For advanced functions not provided by the core nmatrix gem, for example gesvd, nmatrix-atlas and nmatrix-lapacke provide a common interface:

1
2
3
4
5
require 'nmatrix'
require 'nmatrix/atlas'
a = NMatrix.new([4,5],[1,0,0,0,2, 0,0,3,0,0, 0,0,0,0,0, 0,4,0,0,0],
dtype: dtype)
u, s, vt = a.gesvd
1
2
3
4
5
6
#Identical to the above, except for the require
require 'nmatrix'
require 'nmatrix/lapacke'
a = NMatrix.new([4,5],[1,0,0,0,2, 0,0,3,0,0, 0,0,0,0,0, 0,4,0,0,0],
dtype: dtype)
u, s, vt = a.gesvd

If the developer wants to use an advanced feature, but does not care whether the user is using nmatrix-atlas or nmatrix-lapacke, they can require nmatrix/lapack_plugin, which will require whichever of the two is available, instead of being forced to choose between the two.

As a fun test of the new gems, I did a very simple benchmark, just testing how long it took to invert a 1500-by-1500 matrix in place using NMatix#invert!:

  • nmatrix (no external libraries): 3.67s
  • nmatrix-atlas: 0.96s
  • nmatrix-lapacke with ATLAS: 0.99s
  • nmatrix-lapacke with OpenBLAS (multithreading enabled): 0.39s
  • nmatrix-lapacke with reference implementations of LAPACK and BLAS: 3.72s

This is not supposed to be a thorough or realistic benchmark (performance will depend on your system, on how you built the libraries, and on the exact functions that you use), but there are still a few interesting conclusions we can draw from it:

  • Performance is much better using the two highly optimized libraries (ATLAS and OpenBLAS) than using either the NMatrix internal implementation or the reference implementation.
  • When using ATLAS, performance is similar whether using nmatrix-atlas and nmatrix-lapacke (this means we could consider deprecating the nmatix-atlas gem).

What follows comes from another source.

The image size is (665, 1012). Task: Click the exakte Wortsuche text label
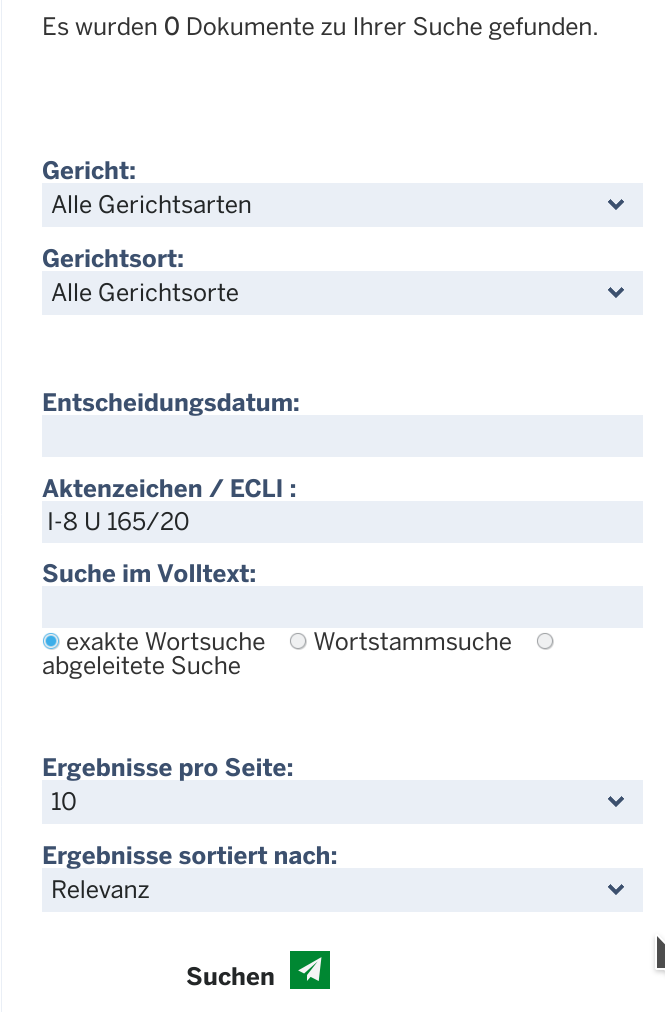(165, 642)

Overall, my summer has been productive. I implemented everything that I proposed and feedback from testers so far has been positive. I plan to stay involved with NMatrix, especially to follow up on any issues related to my changes. Although I won’t be a student next summer, I would certainly consider participating in Google Summer of Code in the future as a mentor. I’d like to thank my mentor John Woods and the rest of the SciRuby community for support and feedback throughout the summer.